> _課題 1_
久保田投手の引退記事の「阪神・久保田 今季限り現役引退へ 「JFK」で05年V貢献」から「退会見の場が用意されている。」まで（両端を含む）を、「引退会見」を「記者会見」に置き換えて書き改めること。
> _課題 2_
久保田投手の引退記事を2文で要約してください。

> _問題文_
★ ★ ★ ★

阪神・久保田 今季限り現役引退へ 「JFK」で05年V貢献

[ 2014年10月2日 05:32 ]

(左から)藤川、ジェフ・ウィリアムス、久保田の「JFK」

 阪神の久保田智之投手(33)が今季限りで現役を引退することが1日、わかった。今年2月の右肘手術から復帰できなかった。近日中に引退会見が開かれる。05年のリーグ優勝を支えたJFKの最後の一人も、ついに阪神のユニホームを脱ぐ。

 鉄腕と言われた久保田もケガには勝てなかった。「(肘が)本来の状態ではない…」。親しい関係者に漏らした本音。プロ12年間の現役生活にピリオドを打つ決意をこの日までに固め、球団も了承した。近々、引退会見の場が用意されている。

 今年1月下旬に右肘痛を発症した。春季キャンプは主力組ではない安芸でスタートしたが、2月5日にすぐに離脱。翌6日には大阪市内の病院で、「右肘関節形成術」を受けていた。

 「一日でも早く1軍のマウンドに戻って貢献できるよう、リハビリに取り組みたい」

★ ★ ★ ★

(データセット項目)

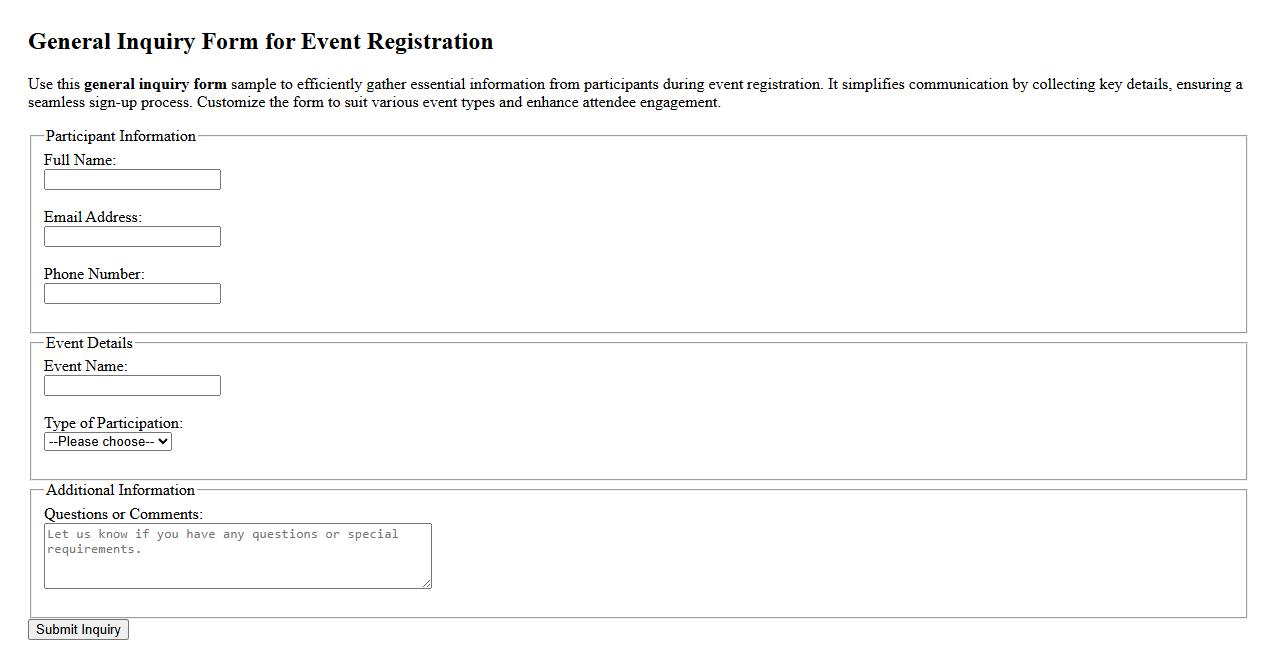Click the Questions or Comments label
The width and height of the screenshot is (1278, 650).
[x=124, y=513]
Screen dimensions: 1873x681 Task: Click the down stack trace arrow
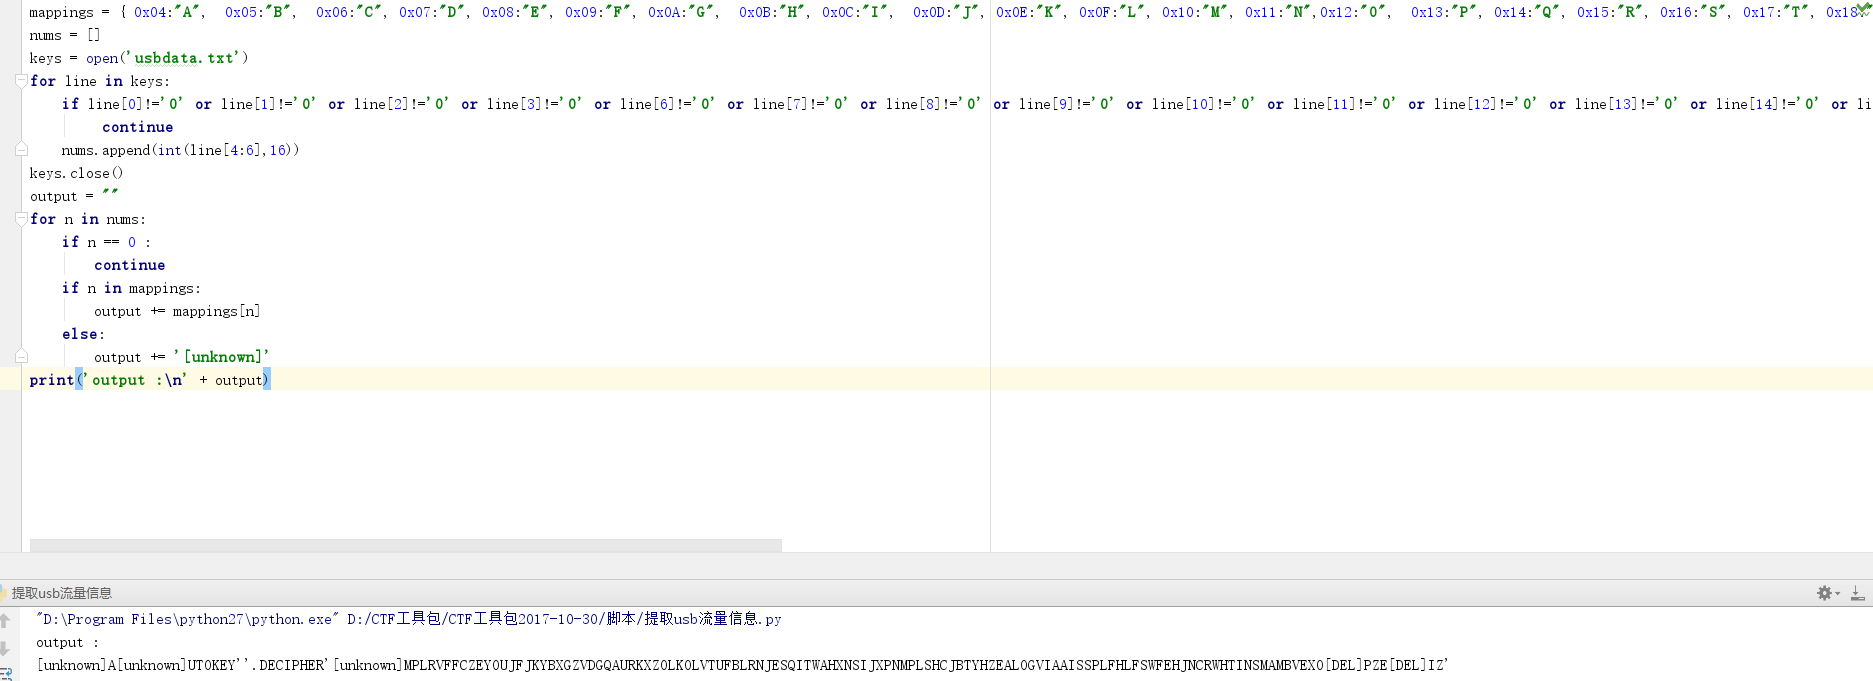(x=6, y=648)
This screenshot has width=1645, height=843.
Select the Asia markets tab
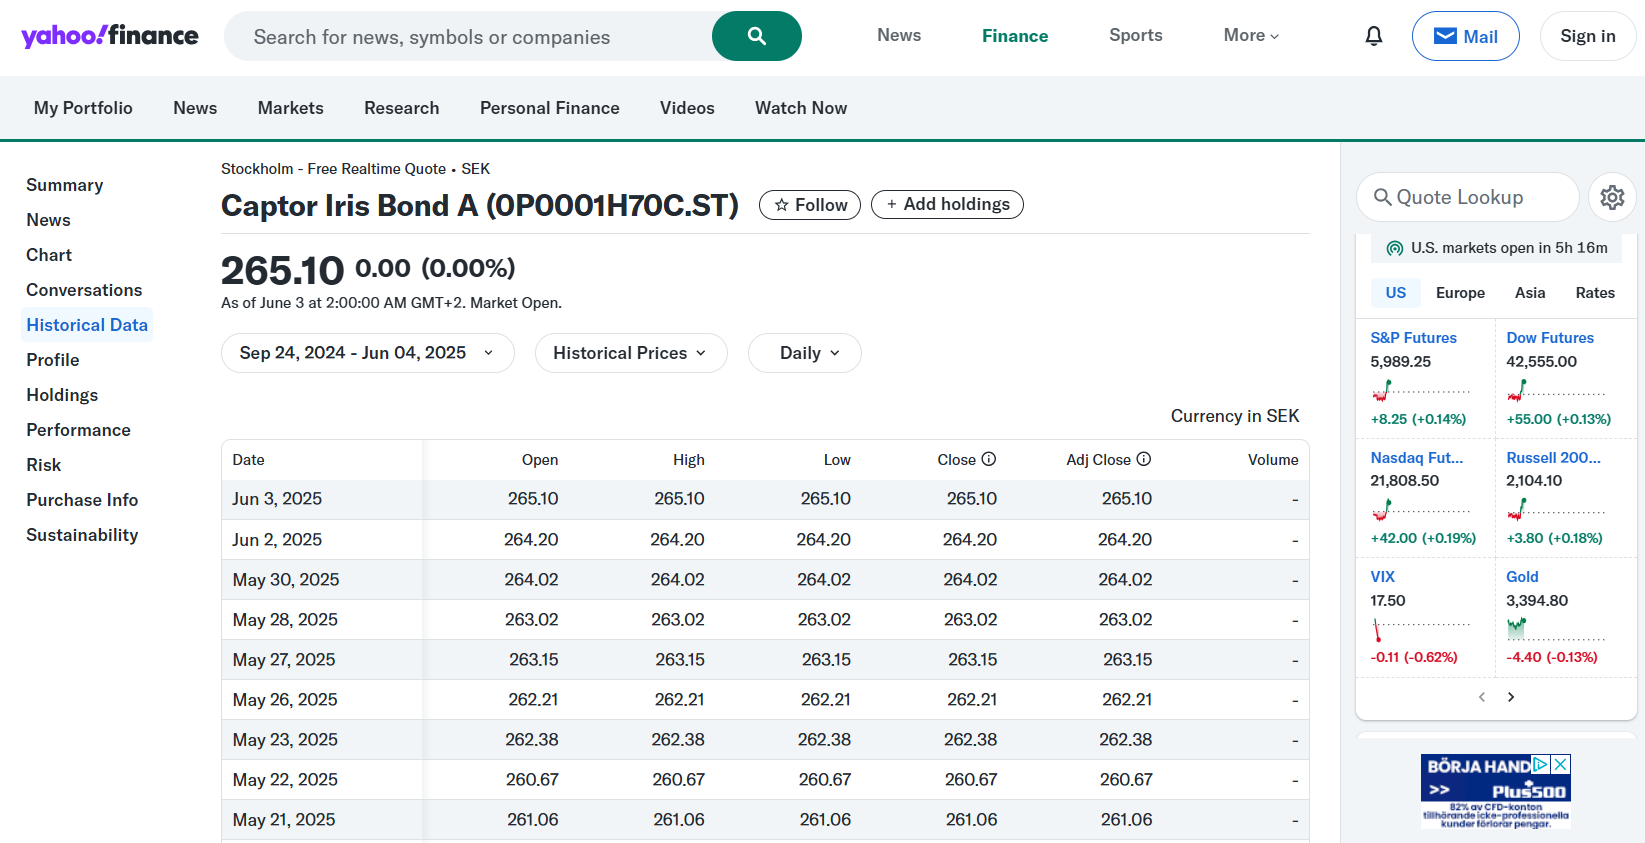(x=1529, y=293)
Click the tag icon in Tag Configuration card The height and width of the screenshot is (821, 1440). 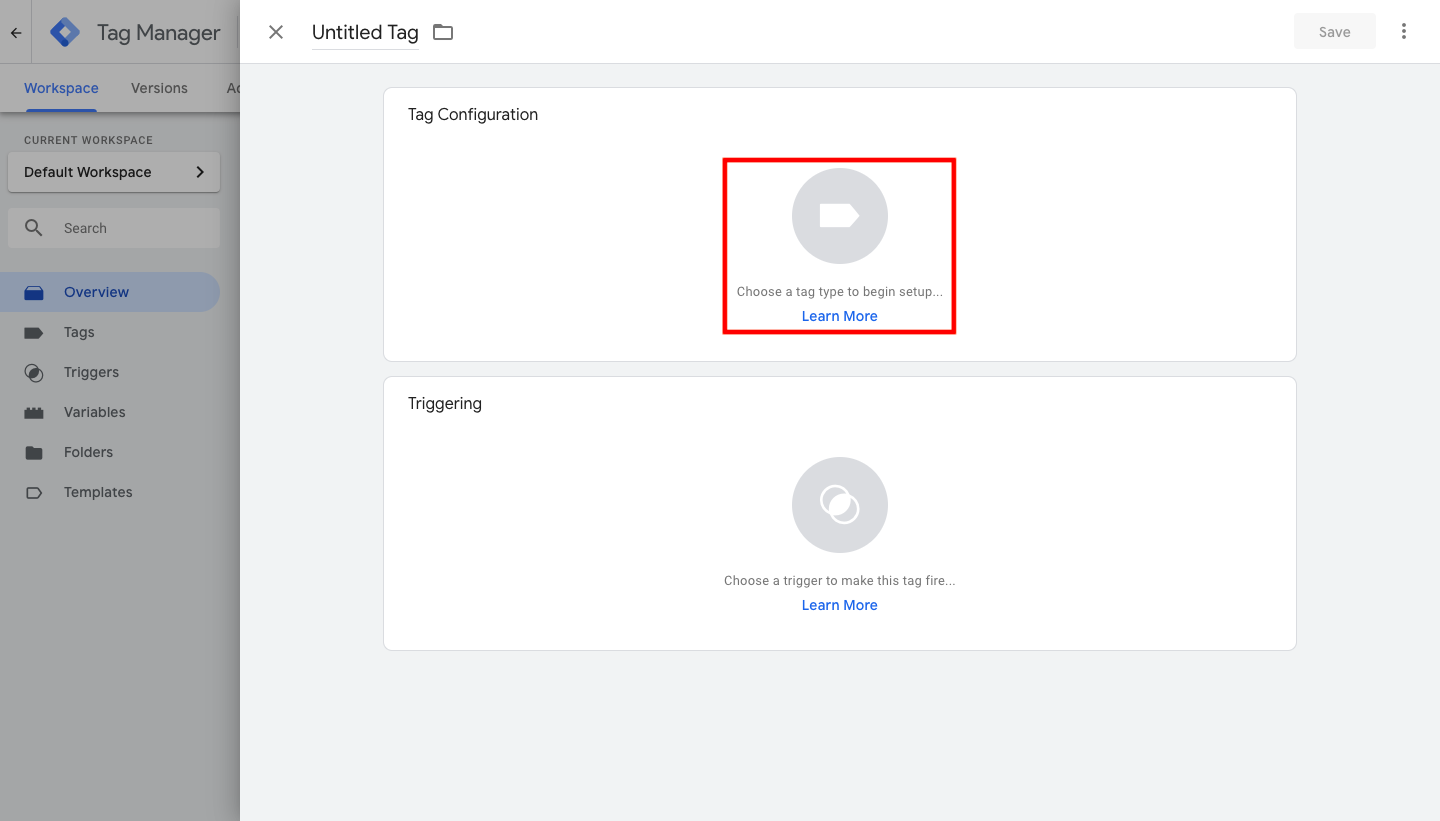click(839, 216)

★ ★ ★ ★

> _解答 1_
阪神・久保田 今季限り現役引退へ 「JFK」で05年V貢献

[ 2014年10月2日 05:32 ]

(左から)藤川、ジェフ・ウィリアムス、久保田の「JFK」

 阪神の久保田智之投手(33)が今季限りで現役を引退することが1日、わかった。今年2月の右肘手術から復帰できなかった。近日中に記者会見が開かれる。05年のリーグ優勝を支えたJFKの最後の一人も、ついに阪神のユニホームを脱ぐ。

 鉄腕と言われた久保田もケガには勝てなかった。「(肘が)本来の状態ではない…」。親しい関係者に漏らした本音。プロ12年間の現役生活にピリオドを打つ決意をこの日までに固め、球団も了承した。近々、記者会見の場が用意されている。

> _解答 2_
阪神の久保田智之投手（33）が今年2月の右肘手術から復帰できず、今季限りで現役を引退することが1日にわかった。久保田投手は05年のリーグ優勝を支えた「JFK」の最後の一人で、近日中に引退会見が開かれる。